The datasets in this paper are the "Reddit European Sustainability Initiatives corpus" and the annotated subset of this corpus, released (under CC-BY-NC licence) through the following huggingface repository: Myrthe/RedditEuropeanSustainabilityInitiatives.
This repository contains code, data, and documentations to complete:
- Scraping: the code that was used to scrape posts and comments about sustainable initiatives on Reddit.
- Annotating: codebook versions, and annotation task designs (in Qualtrics import files and visually in pdf);
- (Pre)processing: code to obtain a clean dataset from the annotions, calculate Inter-Annotator Agreement, and majority labels;
- Data analysis: code to train topic models and clustering models
Code subsections:
Retrieves the posts and comments that contain the selected keywords, and performs a number of preprocessing steps such as filtering comments made by bots.

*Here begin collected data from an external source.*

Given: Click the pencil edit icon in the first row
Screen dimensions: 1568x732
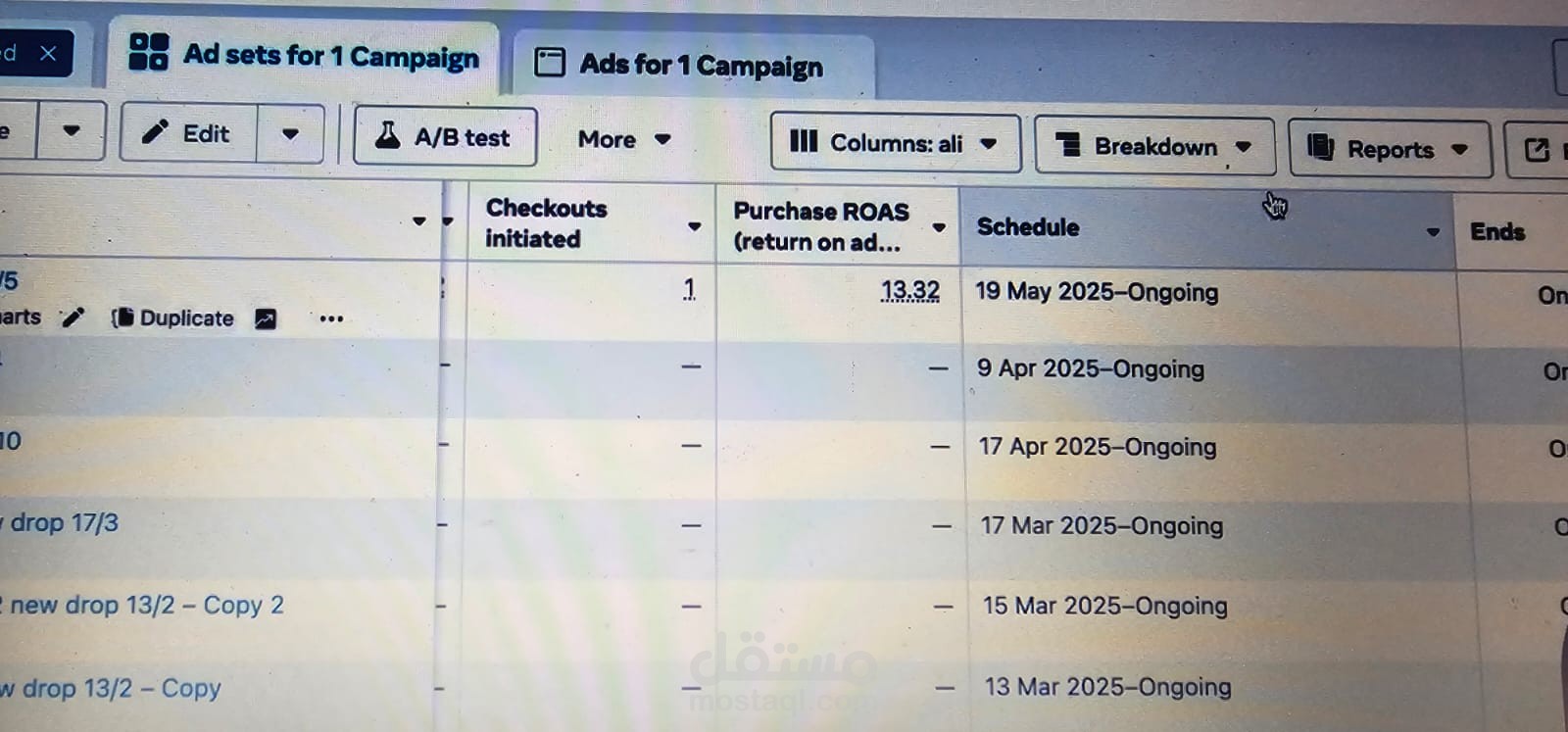Looking at the screenshot, I should pos(72,317).
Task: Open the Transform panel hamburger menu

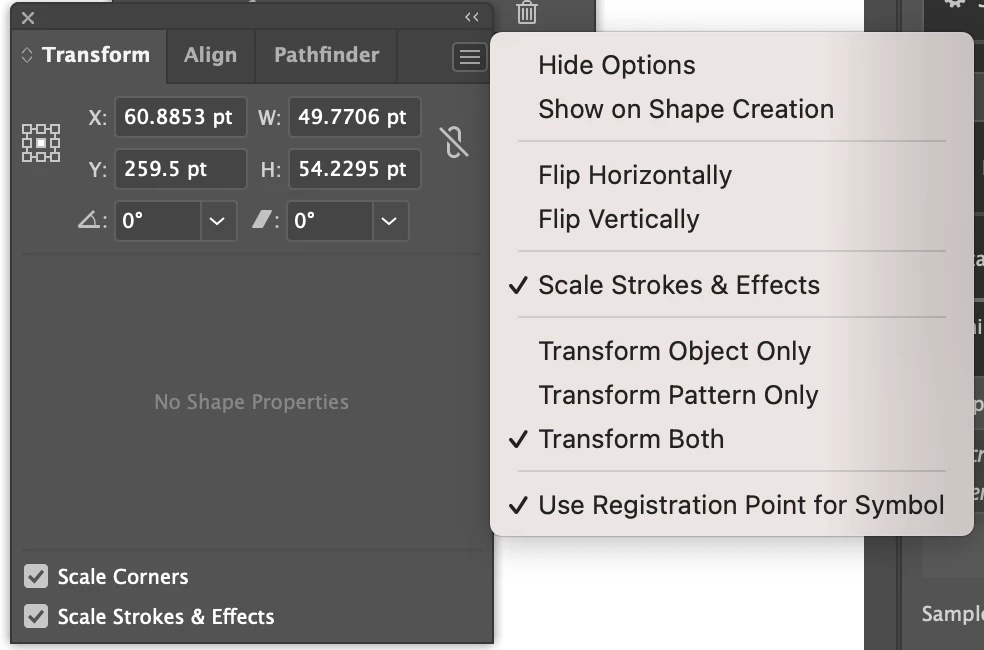Action: (469, 57)
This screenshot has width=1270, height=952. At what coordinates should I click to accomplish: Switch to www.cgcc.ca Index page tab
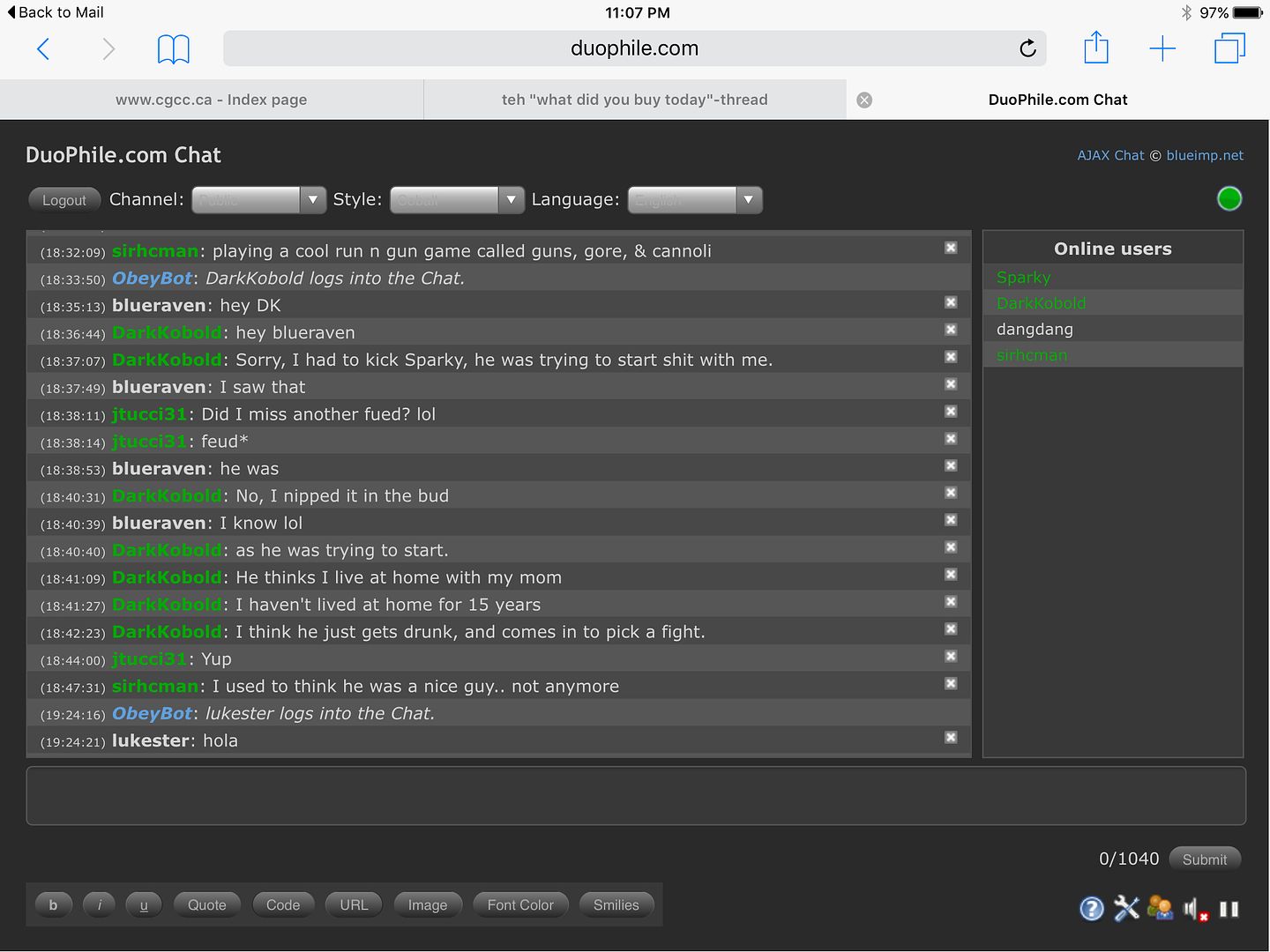point(212,100)
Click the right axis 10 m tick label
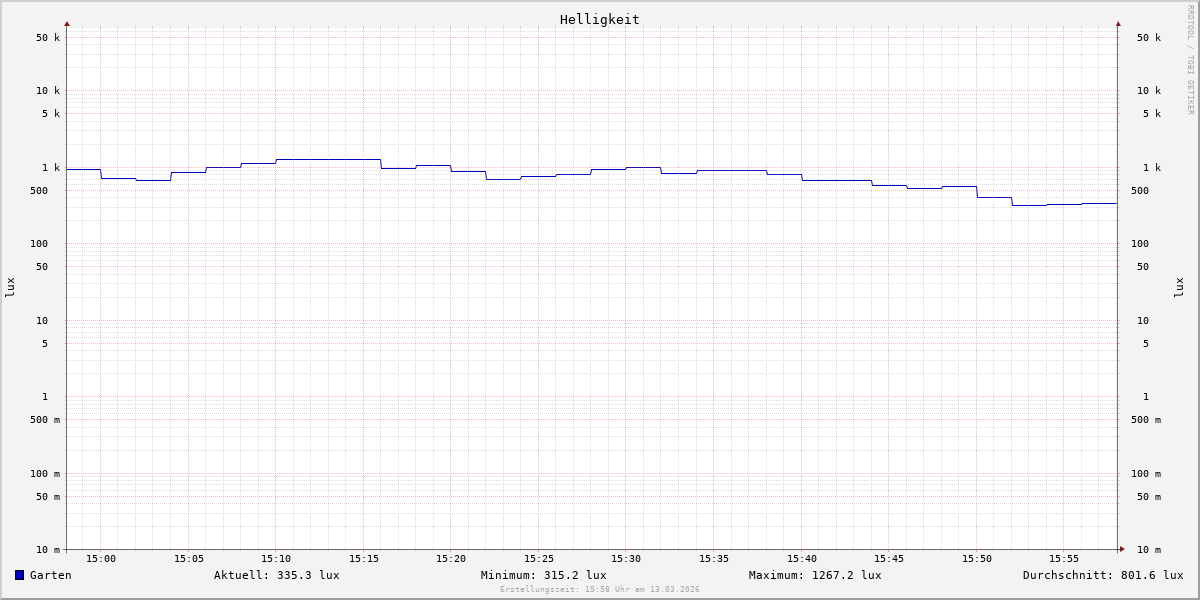 [1148, 550]
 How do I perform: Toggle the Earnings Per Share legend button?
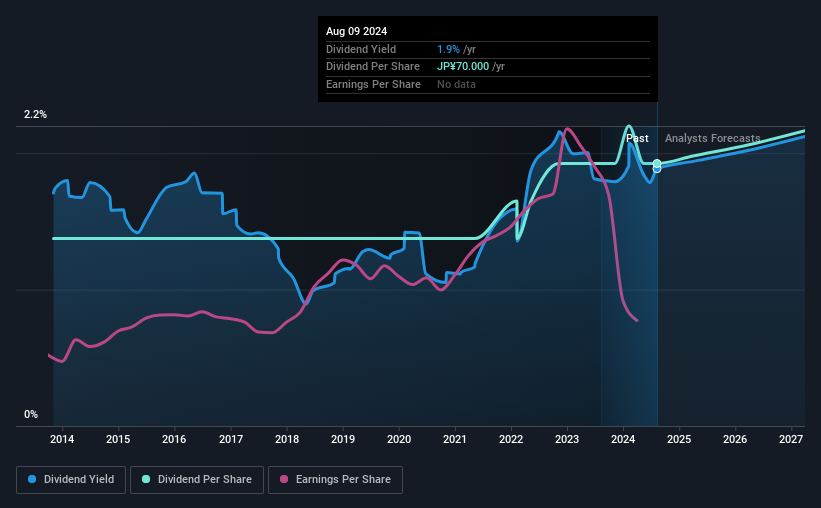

Can be used to obtain semantically similar words to a query with the Google News word2vec embeddings and the Glove GigaWord corpus.
Contains the first codebook with instructions written for the expert coding session for the annotated variables.
Contains the final codebook with instructions for the crowd annotating the 91 sample data points.
Contains the first data annotations performed by two coders
The IAA folder contains notebooks that analyze the output of the crowd task for inter annotator agreement, as well as preprocess it into an annotated dataset.